30 March 1987 – 24 February 2017
“People come into this world naked and I consider naked bodies to be people’s original, authentic look.”
Over a month ago photography lost one of the leading figures of a new generation of Chinese photographers, Ren Hang. This was at the time in which he would have been working towards a major solo exhibition at Foam, Amsterdam. When looking at photographs that can only be described as visual poetry, it is more important than ever to consider the future of Chinese art and culture.
Ren Hang moved to Beijing when he was 17 to study advertising, and after picking up a cheap point-and-shoot, and taking nude images of his friends simply to “relieve boredom”, he gained a huge online following leading to international shows and widespread success.
Hang never wanted to be the spokesman for his generation, though that doesn’t mean much: anybody who did would never have become one. It’s not a role he campaigned for, rather it was urged upon him. It was his daring and bold images which originally seized the western hemispheres’ attention, that labelled him a political activist.

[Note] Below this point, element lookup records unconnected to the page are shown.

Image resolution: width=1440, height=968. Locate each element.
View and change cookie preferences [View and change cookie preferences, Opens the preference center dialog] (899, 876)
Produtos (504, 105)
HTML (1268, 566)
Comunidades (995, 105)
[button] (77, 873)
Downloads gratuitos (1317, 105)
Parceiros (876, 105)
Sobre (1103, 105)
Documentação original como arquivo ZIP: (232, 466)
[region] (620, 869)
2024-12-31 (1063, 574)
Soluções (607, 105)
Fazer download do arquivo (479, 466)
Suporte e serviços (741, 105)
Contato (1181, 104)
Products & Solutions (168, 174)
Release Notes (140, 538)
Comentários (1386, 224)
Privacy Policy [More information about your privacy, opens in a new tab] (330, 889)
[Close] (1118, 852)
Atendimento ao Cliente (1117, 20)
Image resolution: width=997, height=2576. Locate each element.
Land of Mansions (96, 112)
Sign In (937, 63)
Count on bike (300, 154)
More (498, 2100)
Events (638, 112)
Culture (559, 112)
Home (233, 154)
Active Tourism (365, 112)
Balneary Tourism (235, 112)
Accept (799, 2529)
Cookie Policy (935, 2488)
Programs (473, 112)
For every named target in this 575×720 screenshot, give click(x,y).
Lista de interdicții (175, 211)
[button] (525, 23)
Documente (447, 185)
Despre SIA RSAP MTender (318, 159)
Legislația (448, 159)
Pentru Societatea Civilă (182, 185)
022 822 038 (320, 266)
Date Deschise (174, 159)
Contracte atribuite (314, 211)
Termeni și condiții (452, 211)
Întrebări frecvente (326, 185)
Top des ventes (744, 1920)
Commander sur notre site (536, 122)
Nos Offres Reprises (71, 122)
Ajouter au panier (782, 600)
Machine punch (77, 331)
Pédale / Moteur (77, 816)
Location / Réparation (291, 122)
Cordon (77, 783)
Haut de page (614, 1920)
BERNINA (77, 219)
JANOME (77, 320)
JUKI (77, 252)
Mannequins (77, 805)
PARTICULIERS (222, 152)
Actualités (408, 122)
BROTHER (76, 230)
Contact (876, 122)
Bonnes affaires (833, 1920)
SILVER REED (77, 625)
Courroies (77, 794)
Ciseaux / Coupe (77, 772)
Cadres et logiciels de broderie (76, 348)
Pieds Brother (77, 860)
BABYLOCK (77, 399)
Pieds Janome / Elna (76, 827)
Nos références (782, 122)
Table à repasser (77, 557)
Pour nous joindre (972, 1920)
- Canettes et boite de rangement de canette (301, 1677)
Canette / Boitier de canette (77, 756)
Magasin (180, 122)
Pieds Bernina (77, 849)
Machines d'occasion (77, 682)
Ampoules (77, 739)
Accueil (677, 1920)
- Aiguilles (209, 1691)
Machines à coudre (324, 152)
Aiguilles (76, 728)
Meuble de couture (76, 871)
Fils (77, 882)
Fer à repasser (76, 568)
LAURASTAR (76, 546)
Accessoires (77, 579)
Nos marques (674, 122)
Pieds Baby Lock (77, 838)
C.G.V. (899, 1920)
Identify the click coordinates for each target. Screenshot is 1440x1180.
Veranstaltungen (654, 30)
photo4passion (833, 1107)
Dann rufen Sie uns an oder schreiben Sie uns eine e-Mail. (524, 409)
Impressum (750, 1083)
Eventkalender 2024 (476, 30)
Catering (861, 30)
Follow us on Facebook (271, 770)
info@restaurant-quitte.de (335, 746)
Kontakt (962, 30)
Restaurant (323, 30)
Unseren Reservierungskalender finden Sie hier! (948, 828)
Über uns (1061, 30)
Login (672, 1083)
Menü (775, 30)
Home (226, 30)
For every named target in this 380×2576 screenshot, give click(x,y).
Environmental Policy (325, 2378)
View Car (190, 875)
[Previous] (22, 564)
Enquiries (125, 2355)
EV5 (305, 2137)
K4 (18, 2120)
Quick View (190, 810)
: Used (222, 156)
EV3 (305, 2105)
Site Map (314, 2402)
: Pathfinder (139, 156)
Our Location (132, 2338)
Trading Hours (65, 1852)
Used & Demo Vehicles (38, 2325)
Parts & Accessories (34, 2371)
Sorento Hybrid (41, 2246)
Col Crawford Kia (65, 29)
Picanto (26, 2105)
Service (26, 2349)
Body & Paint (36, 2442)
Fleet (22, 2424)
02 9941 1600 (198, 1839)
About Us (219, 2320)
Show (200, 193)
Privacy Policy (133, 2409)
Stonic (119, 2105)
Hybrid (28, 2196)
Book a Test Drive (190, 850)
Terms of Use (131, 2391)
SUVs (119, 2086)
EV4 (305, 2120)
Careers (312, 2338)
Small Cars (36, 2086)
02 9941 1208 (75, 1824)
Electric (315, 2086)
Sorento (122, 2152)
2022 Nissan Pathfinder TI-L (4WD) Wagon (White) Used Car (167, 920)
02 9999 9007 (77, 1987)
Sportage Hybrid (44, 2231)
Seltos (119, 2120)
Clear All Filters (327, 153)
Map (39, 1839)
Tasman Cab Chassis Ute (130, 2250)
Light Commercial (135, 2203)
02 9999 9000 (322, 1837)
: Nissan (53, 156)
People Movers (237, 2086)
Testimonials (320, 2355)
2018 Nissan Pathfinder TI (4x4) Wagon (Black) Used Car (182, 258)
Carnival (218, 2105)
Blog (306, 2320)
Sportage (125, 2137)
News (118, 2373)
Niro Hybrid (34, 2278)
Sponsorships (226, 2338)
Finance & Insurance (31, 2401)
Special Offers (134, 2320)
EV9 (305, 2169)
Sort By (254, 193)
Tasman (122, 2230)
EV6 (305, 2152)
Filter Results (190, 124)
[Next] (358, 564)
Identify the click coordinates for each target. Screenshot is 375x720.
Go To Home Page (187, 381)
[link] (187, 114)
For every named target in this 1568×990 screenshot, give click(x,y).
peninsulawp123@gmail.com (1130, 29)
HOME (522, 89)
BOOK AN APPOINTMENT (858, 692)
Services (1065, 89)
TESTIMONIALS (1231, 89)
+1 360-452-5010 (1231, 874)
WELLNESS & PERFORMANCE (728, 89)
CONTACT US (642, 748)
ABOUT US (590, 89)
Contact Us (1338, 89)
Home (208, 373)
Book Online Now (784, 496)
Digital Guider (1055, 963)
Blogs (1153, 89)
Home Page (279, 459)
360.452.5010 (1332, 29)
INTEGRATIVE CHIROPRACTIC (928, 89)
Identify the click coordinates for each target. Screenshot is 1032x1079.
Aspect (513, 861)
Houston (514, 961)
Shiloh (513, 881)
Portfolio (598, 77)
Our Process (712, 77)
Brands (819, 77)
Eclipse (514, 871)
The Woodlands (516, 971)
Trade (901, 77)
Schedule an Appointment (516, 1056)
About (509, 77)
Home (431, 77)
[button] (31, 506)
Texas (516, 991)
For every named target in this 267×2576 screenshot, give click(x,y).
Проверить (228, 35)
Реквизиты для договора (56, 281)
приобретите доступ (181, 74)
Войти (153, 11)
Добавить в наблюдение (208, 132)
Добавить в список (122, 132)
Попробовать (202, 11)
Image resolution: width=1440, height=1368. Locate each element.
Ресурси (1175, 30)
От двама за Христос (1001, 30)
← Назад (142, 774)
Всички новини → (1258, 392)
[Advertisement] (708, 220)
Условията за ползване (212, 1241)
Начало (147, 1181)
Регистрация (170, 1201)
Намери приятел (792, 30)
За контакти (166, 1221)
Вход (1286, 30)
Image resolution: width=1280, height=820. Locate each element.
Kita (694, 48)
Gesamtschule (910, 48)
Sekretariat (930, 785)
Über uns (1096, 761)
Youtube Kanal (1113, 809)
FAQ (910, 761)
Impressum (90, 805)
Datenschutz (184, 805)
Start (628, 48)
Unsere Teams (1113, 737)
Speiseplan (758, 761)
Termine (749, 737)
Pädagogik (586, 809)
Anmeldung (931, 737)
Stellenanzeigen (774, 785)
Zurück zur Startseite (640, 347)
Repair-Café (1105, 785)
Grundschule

Unjustifiably, similar to his creative contemporary Ai Weiwei, Hang was threatened and incarcerated on several occasions. However, Hang maintained that his pictures have nothing to do with politics. “It’s Chinese politics that wants to interfere with my art.” Through intertwining nudity with nature and making edenic connections with structural, bodily forms— Hang demands an acceptance of the nude as norm, a controversial and illicit standpoint in the People’s Republic of China, where pornography has been illegal since 1949.
People looked to Ren Hang as a luminary because his images battled with our imagination, in the end surprising us with something beautifully simple. It is the inescapable context in which they were created that forces them to be bi-literate. Hang courageously pioneered a counter-culture, forging an awareness of the potential for radical cultural change, which would become the social matrix of a sexual revolution in the face of an opposed government. His work also reminds all of us of the progress still to be made in our own surroundings, where freedom of expression and movement are abundantly lacking. It is a message to us all, that individual acts have far reaching potential and ultimately is a testament to Ren Hang’s attribution as a extremely talented and sorely missed artist.
We hope his work remains at the forefront as an example so that he continues to inspire people to celebrate natural essence against deeply complicated constitutional relationships; artists and progressives still have a lot to learn from Ren Hang.